==== Reading text

You've let the genie out of the bottle, I said. Yeah, she shrugged, but you don't have to always rub the lamp.
Except that blow jobs are the gateway drug of sex. You do this, you do that. You want more, better. More. And where is there left to go, but all the way.
I told her a long time ago that the best sex you'll ever have is the sex you never have. Kissing. Petting. Longing until you literally ache in places you never knew had the capacity to ache. That's the best sex. Because we all know that it's all in the head anyway. I told her, wait. Wait, because no matter what you think, no matter how hard you believe that this one is different, that this guy is your friend and still will be after you give in to the desire, he won't be. It'll be different all right. It will destroy your friendship. Or at the least, alter it forever in ways you cannot imagine or comprehend.
When you are an adult, sometimes you can still be friends after you've had sex with a friend. But not often. It is an end, not a means.
The distance between my front door and that of my elderly parents is 132 miles. I have driven it four times since Saturday. On Sunday, on the drive south, I went through a thunder storm of biblical proportions. There was lightning. There was thunder. There were raindrops the size of figs pounding down at a 45 degree angle. There were entire flotillas of cars pulled onto the shoulder, waiting for the deluge to lessen before they attempted to drive. And then there were the idiots with their hazard lights on, driving in front of me. Just to clarify, once and for all, for you morons who think hazard lights are for moving vehicles, hazard lights are for use when your vehicle is stopped, and on the side of the road with the hood up. All you need in the rain is a decent set of wiper blades, and your headlights. Not your parking lights, but your headlights. Putting on your flashers while you are moving makes for unnecessary confusion in the person driving behind you. And that would be me. Believe me when I say that I don't need to be any more confused than I am.
Yesterday's drive south was beautiful. The storms stayed in the west, over the Everglades. The vistas of flat green land and clear blue skies butting up against walls of purple-grey cloud walls were breathtaking. I saw hawks along the border canal, with the Glades shining behind them, but still haven't identified the species, because I haven't located the Audubon Guide.
Now I'm back in the office, unsure what day it is, unsure what I'm on deadline for, and very sure that I'll be doing the drive again next week. If the sun's out, I'm going to take the convertible.
It's been raining, but then, this is the rainy season in the tropics. One may as well complain that San Francisco is foggy. It is the nature of the beast.
The nature of my own personal beast is this: I hate my job. I really, really, hate my job. I hate sitting in front of a computer. I hate working in an office. I hate dressing up and wearing make up every day.

========

Copy out the blog post beginning at the words "You've let the" and stopping after "all the way.", and swap "genie" for "spirit". The data that follows is material separate from the blog post.

==== Data to examine

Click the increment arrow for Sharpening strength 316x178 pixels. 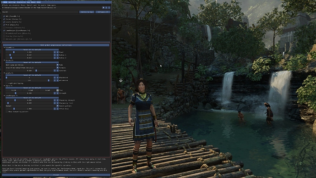coord(57,100)
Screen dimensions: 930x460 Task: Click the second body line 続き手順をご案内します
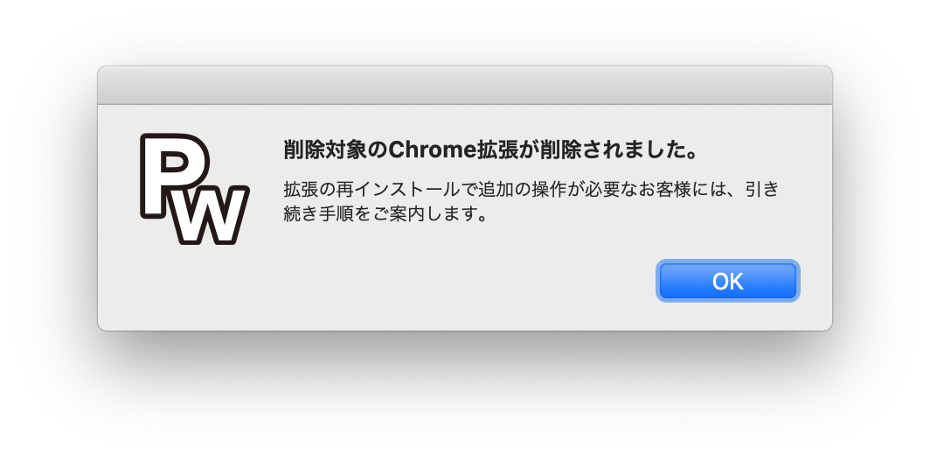pyautogui.click(x=386, y=213)
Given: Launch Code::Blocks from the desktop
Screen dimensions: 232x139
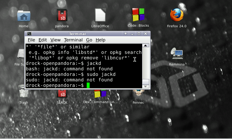Looking at the screenshot, I should [x=138, y=15].
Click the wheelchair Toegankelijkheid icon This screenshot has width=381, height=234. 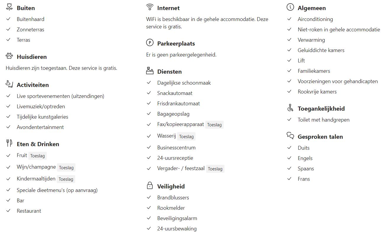[x=290, y=108]
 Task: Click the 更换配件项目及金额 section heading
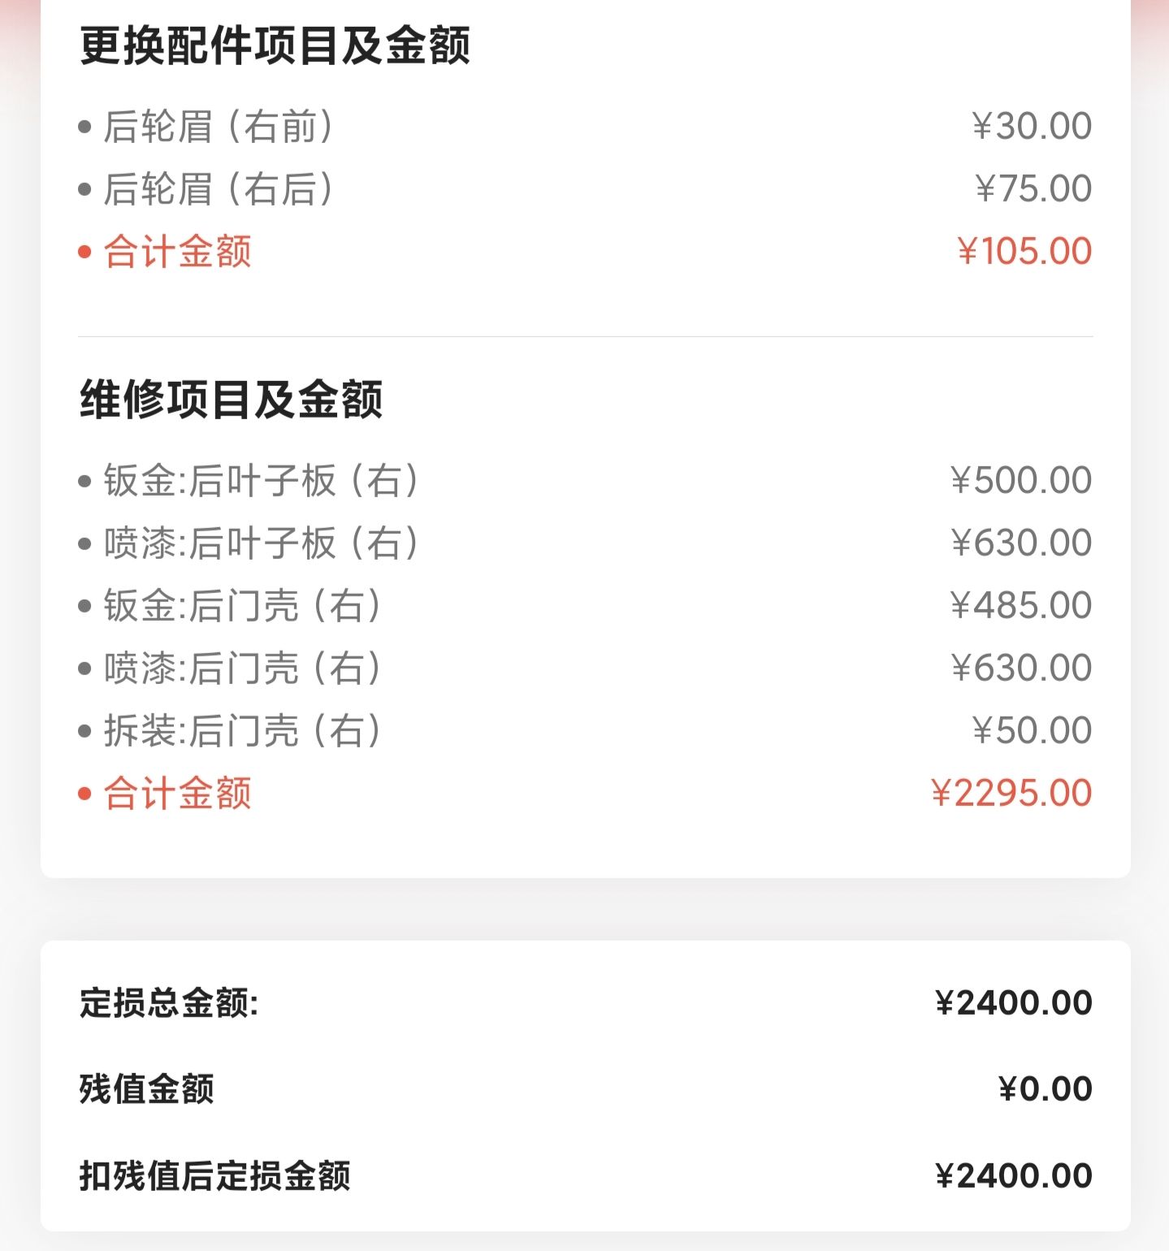coord(275,45)
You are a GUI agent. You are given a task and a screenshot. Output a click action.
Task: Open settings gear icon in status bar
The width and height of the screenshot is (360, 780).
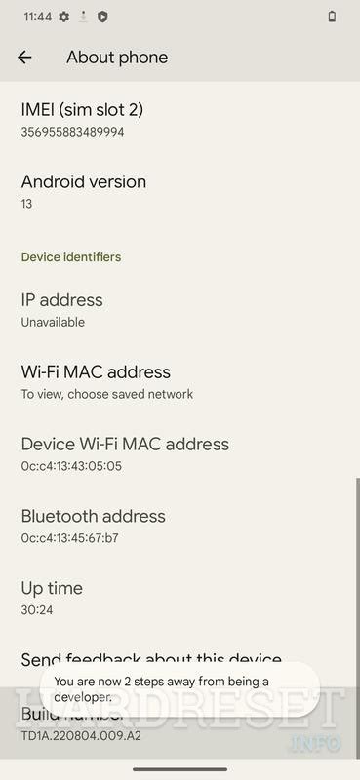[x=63, y=17]
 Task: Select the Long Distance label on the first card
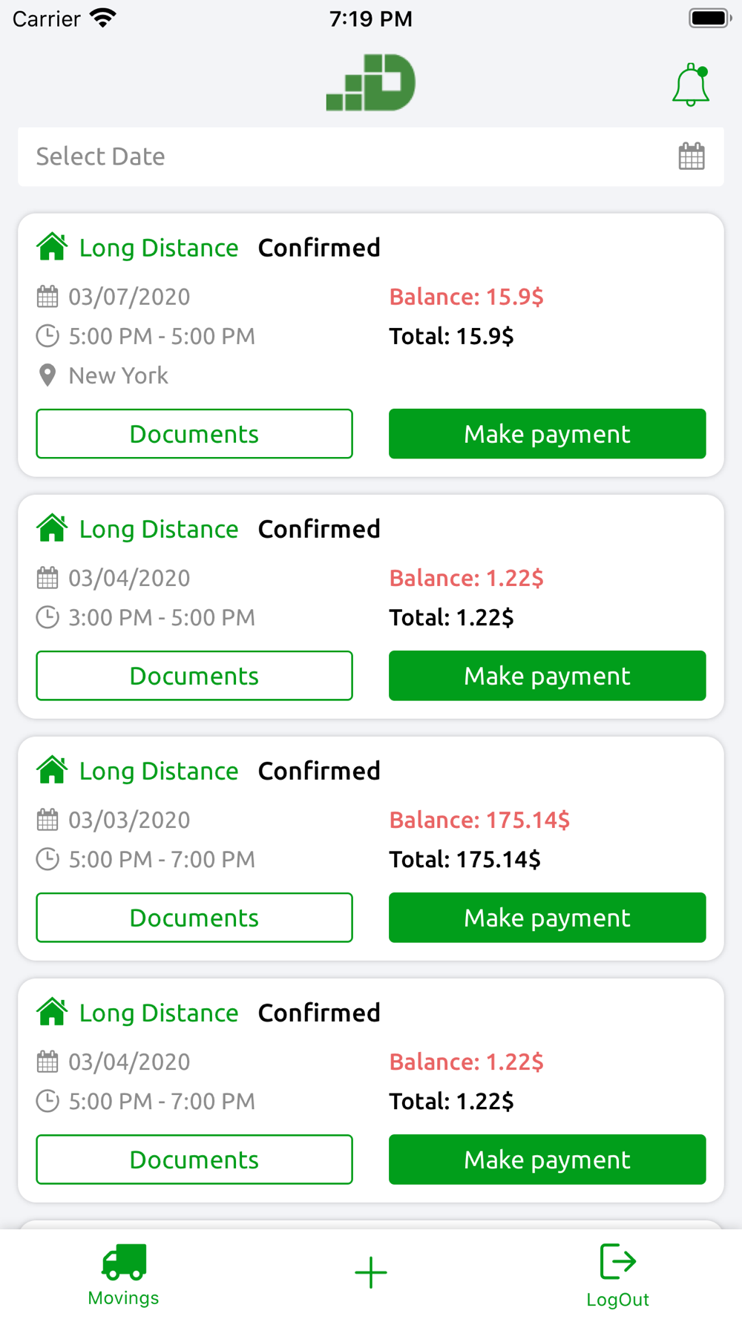[x=159, y=248]
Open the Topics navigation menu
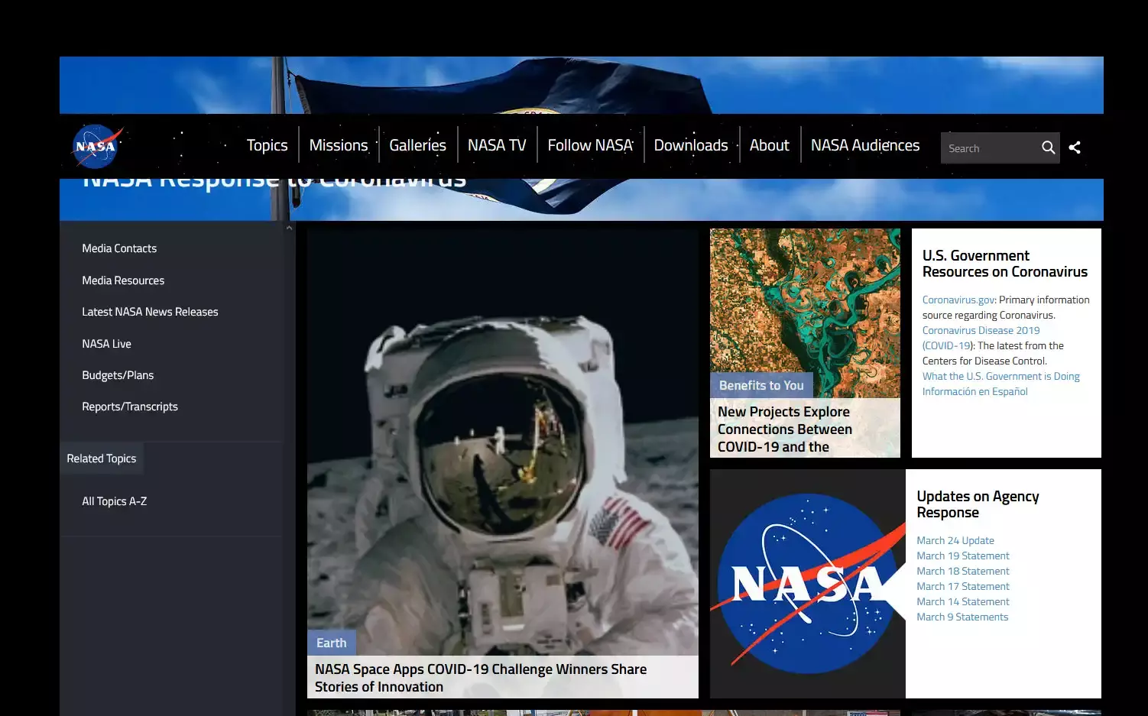The image size is (1148, 716). tap(267, 144)
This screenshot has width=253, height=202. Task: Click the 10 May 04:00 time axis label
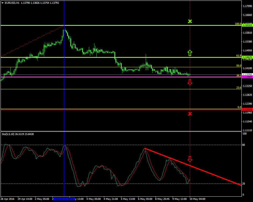tap(197, 199)
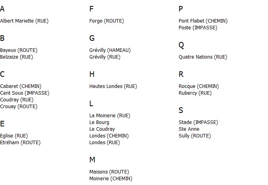
Task: Click Belzaize (RUE) in the list
Action: tap(16, 57)
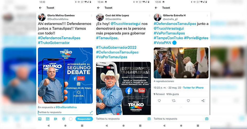This screenshot has width=247, height=129.
Task: Open options menu on Gilberto Estrella's tweet
Action: pos(207,15)
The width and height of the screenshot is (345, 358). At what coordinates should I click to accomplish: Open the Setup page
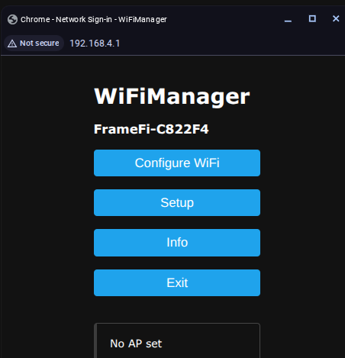(177, 202)
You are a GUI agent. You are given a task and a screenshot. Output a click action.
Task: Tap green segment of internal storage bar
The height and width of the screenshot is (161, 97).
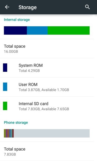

========

Solution below:
You've let the spirit out of the bottle, I said. Yeah, she shrugged, but you don't have to always rub the lamp.
Except that blow jobs are the gateway drug of sex. You do this, you do that. You want more, better. More. And where is there left to go, but all the way.